There was a non-significant trend for a greater decrease in serum phosphorus levels among the participants taking Truvada compared to placebo (week 4 = -0.06 vs -0.01 mg/dl; p = 0.06).
The frequency of creatinine elevations did not differ between the treatment and placebo arms (n = 37 vs 25; p = 0.28).
Analysis of urine dipstick results showed no difference in the proportion of people with proteinuria (Truvada = 21% vs placebo = 20%) or glucosuria (3% for both groups).
After the discontinuation of therapy, two participants – both in the placebo arm – had proximal tubulopathy.
The investigators acknowledge a number of limitations.
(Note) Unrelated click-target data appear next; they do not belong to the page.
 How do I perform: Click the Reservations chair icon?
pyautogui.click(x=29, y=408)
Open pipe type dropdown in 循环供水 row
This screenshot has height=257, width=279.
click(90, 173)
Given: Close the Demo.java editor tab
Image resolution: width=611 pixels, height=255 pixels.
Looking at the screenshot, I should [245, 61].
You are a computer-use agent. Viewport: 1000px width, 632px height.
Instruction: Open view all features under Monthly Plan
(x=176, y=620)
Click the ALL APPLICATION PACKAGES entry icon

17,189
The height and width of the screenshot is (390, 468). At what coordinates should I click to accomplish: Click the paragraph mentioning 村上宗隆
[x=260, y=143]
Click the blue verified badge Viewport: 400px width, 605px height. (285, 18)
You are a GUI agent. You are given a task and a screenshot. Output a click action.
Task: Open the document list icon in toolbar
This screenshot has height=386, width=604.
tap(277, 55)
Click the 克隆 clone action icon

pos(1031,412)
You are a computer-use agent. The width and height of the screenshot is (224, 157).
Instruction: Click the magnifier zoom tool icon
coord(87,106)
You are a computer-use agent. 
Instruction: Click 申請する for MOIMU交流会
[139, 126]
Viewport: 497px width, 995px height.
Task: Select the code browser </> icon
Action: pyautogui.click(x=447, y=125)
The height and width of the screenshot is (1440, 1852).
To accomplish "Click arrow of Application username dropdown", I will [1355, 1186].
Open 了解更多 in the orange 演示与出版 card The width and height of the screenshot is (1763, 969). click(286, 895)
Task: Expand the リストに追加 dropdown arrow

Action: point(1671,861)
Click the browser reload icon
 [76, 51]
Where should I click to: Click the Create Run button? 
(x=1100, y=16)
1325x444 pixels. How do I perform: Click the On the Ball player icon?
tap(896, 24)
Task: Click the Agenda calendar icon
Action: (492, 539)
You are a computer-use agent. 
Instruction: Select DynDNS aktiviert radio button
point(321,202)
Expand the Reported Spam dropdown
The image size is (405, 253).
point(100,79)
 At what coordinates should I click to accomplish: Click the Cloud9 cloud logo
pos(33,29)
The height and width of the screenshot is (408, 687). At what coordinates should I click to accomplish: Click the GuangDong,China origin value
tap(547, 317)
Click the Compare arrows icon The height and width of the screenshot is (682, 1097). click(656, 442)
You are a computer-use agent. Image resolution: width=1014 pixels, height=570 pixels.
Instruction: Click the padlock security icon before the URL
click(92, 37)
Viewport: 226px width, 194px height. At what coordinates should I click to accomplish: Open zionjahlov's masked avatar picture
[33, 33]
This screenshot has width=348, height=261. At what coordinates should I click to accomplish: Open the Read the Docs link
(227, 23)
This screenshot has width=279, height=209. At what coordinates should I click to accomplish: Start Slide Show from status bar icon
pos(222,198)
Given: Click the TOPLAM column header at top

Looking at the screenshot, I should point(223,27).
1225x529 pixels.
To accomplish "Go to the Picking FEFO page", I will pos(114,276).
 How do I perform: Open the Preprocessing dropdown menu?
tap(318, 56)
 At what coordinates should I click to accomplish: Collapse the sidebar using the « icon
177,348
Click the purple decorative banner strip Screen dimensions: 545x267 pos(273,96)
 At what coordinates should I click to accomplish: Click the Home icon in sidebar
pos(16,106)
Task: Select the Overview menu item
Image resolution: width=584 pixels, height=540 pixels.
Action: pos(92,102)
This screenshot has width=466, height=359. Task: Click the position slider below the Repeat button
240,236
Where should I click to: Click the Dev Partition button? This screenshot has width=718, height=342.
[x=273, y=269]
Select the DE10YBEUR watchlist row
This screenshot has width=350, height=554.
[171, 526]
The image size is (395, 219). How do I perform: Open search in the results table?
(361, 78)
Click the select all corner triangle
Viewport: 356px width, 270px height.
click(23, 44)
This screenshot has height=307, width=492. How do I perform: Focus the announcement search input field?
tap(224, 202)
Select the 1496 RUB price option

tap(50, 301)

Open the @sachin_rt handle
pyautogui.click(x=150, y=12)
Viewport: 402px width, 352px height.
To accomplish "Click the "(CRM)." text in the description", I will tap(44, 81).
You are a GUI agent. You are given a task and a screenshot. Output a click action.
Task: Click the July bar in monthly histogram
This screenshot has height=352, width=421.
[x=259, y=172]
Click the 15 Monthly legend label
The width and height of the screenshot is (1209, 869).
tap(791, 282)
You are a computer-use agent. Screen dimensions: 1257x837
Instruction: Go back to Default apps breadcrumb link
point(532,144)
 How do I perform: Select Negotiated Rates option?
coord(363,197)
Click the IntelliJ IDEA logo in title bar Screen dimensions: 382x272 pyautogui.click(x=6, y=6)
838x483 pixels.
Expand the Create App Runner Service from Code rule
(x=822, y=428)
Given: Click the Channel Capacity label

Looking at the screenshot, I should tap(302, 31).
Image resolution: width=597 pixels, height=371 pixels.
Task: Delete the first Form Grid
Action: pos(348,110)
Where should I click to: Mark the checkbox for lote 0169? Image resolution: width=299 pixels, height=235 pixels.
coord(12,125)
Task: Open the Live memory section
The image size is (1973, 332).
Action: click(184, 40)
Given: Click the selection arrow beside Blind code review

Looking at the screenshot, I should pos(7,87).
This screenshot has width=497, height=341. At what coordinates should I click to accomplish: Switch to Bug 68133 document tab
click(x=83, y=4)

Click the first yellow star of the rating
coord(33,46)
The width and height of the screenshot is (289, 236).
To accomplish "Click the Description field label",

The mean duration of therapy was 81 weeks, thus limiting their ability to determine the longer-term effects of Truvada PrEP. Low adherence to therapy was another limitation, and the authors note “stratifying the analysis according to FTC/TDF drug detection in the active arm indicated a dose response that was significant at some time points.”
They conclude their findings support CDC guidance that “oral FTC/TDF PrEP should include monitoring of serum creatinine…we advise repeating the abnormal serum creatinine measurements on a separate specimen before discontinuing FTC/TDF because the majority of elevations are self-limited.”
Solomon MM et al. Changes in renal function associated with oral emtricitabine/tenofovir disoproxil fumarate use for HIV pre-exposure prophylaxis. AIDS 28, online edition.DOI:10.1097/QAD.0000000000000156, 2014.